28th Sunday in Ordinary Time A.  October 9, 2011.   Isaiah 25:6-10a. Our Lady of Grace 11:30, 6PM.   Philippians 4:12-14, 19-20.   Matthew 22:1-14.  

 

A few days ago I went to the Apple Store at Southdale and asked one of the salesmen to convince me not to buy the new Kindle that came out the day before. His sales pitch was very simple.  Buy the Apple I-Pad because it can do more things.  There are half a million aps or applications for sale for the I-Pad and on it I can write or talk to the other side of the world in a few moments.  In fact, I already talked to my brother in Austin, Texas with both of us looking at one another on the I-Pad screen.  The first night after my purchase I sat up much too late working with my new I-Pad technology wonder.  I sat there doing everything and often nothing but surfing possibilities.  I love the almost endless possibilities.  I am already beginning to realize that possibilities sometimes stand in the way to getting something done.  

 

Whether or not you understand the wonderful technological world in which we live, we all live in a world of endless possibilities.  We can spend hours surfing the TV channels on our remote control, watching nothing and getting nothing done.  Today Jesus tells us a very interesting parable about having too many possibilities.  Jesus said that a king sent out his servants to invite guests to the wedding feast for his son – but the invited guests refused to come.  Some just ignored the king’s invitation.  One had to go to his farm and another person had to go to his business. Some people were so angered by the invitation to the wedding feast that they mistreated the messengers.   We have probably all had the experience of biting off someone’s head because they invited us to do one more thing when we were already too busy. Jesus does not say that the people invited to the wedding feast were evil people.  If they were evil they probably would not have been invited.   They were just too busy to hear the invitation and to come to the feast. It is very hard to hear God’s voice when it is hidden in the busyness of every day life.   It is hard even to hear the deepest desires of our own hearts when they are submerged in the endless intriguing possibilities of every day life. Endless possibilities can make us deaf to the deepest meaning and purpose of life.  

 

How does the evil one tempt us?  C. S. Lewis wrote a wonderful book called the Screwtape Letters.  In the book an old devil is teaching his young devil nephew how to pull people away from God.  The old devil said that the whole secret of destroying people’s lives is noise.  Devil Uncle Screwtape explains that the effectiveness of noise has been tested over many centuries.  He tells the young devil to create so much noise that human beings can no longer hear the voice of God.  The old devil announces that evil will win by filling the whole universe with noise.

 

The people invited to the wedding were not evil people.  There were just so many opportunities, so many possibilities, so much noise and confusion in their lives that they could not hear what was best for them.  They could not hear the voice of God.  They were ordinary people, good people and people confused by the busyness of life.  They were people walking faster and faster through a maze, heading this way and then that way, but not finding the way to the wedding feast of the great king.  Lost in their busyness they could not find the way.

 

We live in a society where it is very easy to get washed away by the pace of life.  We live in a culture that tells us that if we keep moving we are really going some place.  The truth may be that we are good people with good intentions, but that we are not going anyplace at all.  When we do not hear the voice of God we can not take the invitation of God seriously.  The rat race robs us of our lives.
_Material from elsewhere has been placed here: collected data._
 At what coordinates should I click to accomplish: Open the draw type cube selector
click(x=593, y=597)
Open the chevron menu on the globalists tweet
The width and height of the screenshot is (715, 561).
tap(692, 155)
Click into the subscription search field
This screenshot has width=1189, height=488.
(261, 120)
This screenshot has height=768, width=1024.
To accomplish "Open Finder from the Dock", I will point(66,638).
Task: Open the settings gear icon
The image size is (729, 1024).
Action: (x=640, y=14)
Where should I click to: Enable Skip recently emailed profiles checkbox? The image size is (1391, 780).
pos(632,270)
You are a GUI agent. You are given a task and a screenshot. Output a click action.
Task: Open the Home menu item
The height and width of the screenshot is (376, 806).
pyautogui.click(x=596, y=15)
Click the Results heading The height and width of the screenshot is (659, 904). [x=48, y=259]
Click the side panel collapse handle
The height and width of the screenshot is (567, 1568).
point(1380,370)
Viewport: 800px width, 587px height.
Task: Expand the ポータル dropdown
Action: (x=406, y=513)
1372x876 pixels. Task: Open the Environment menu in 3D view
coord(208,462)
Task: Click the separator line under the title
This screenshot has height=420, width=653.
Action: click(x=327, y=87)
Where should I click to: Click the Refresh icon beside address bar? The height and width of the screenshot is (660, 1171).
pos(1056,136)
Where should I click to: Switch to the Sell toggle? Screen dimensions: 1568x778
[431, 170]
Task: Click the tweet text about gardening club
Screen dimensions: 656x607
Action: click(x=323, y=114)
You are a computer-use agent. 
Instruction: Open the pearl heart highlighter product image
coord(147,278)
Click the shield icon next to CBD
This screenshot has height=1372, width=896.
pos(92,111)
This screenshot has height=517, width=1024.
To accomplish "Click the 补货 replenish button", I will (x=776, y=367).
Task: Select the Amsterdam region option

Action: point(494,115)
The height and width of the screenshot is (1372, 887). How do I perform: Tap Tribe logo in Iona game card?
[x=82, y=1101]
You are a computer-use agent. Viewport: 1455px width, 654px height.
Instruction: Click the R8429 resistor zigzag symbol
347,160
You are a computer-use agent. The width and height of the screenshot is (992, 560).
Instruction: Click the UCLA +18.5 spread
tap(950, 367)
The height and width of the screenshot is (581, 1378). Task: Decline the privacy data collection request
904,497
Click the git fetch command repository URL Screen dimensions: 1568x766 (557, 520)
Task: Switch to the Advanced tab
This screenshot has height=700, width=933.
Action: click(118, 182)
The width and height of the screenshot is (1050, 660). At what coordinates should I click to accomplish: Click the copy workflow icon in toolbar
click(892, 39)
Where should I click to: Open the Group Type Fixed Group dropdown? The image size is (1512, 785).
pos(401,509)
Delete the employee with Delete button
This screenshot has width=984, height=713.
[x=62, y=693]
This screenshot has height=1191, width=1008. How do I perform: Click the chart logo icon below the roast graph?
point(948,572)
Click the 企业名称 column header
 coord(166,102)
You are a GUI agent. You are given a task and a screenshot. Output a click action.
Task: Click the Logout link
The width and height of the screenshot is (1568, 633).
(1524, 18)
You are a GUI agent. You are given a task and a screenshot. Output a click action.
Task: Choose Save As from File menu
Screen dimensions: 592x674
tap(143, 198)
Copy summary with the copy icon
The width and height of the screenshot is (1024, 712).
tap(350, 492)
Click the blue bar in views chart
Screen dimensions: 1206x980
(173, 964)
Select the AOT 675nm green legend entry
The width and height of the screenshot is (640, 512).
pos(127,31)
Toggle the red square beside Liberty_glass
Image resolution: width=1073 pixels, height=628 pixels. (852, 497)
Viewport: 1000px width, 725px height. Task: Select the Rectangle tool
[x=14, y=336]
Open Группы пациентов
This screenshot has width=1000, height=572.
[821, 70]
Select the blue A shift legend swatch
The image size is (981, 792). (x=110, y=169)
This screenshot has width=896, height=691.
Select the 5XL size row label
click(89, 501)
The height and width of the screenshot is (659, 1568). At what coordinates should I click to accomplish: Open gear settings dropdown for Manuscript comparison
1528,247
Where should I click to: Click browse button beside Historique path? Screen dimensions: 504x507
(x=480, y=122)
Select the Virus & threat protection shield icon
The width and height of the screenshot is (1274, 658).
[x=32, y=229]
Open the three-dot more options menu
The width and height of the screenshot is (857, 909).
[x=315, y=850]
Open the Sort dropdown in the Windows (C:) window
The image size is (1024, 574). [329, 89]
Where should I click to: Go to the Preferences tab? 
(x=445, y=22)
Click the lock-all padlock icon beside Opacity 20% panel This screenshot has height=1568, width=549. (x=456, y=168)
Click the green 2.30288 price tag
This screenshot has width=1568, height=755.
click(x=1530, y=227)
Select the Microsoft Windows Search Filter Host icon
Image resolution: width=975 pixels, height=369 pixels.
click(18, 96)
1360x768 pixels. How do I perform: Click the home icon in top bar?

Because those who were invited first were too busy or too confused to come to the wedding feast, the servants of the king went out into the streets and invited everyone they found, the bad and the good alike.  One man said “yes” to the invitation to the wedding feast but he was not prepared for what he had said yes to.  He came to the wedding feast not properly dressed for a wedding.  The fact that he showed up for the wedding was a very good thing. But much more was expected of him.  Hearing the invitation and showing up is not enough.  We must come to the wedding feast prepared to enter into the feast.  Jesus tells us that hearing the voice of God and coming to the wedding feast without being prepared to live as Jesus empowers us to live also has bad consequences.   If we think that just showing up is enough the words of the king will seem very harsh.   “The king said, take the man who came into the weddings feast without being properly prepared, bind his hands and feet and cast him outside where there will be wailing and the grinding of teeth.”

Jesus reminds us that many are invited to God’s great feast, some refuse, some say yes, some come prepared and others do not.  “Many are invited, but few are chosen.”

What does it mean to be prepared for the great wedding feast of God?   The great prayer of St. Ignatius helps us understand what coming to the God’s wedding feast demands.  While I will always struggle to live this prayer, it does point the way to feast and the fullness of life.  This is the prayer:

Take, Lord, and receive all my liberty, my memory, my understanding, and my entire will.  All I have and call my own. Whatever I have or hold, you have given me. I return it all to you and surrender it wholly to be governed by your will. Give me only your love and your grace and I am rich enough and ask for nothing more.

For the grace to say “yes” to God’s invitation to the feast of life we give God thanks and praise.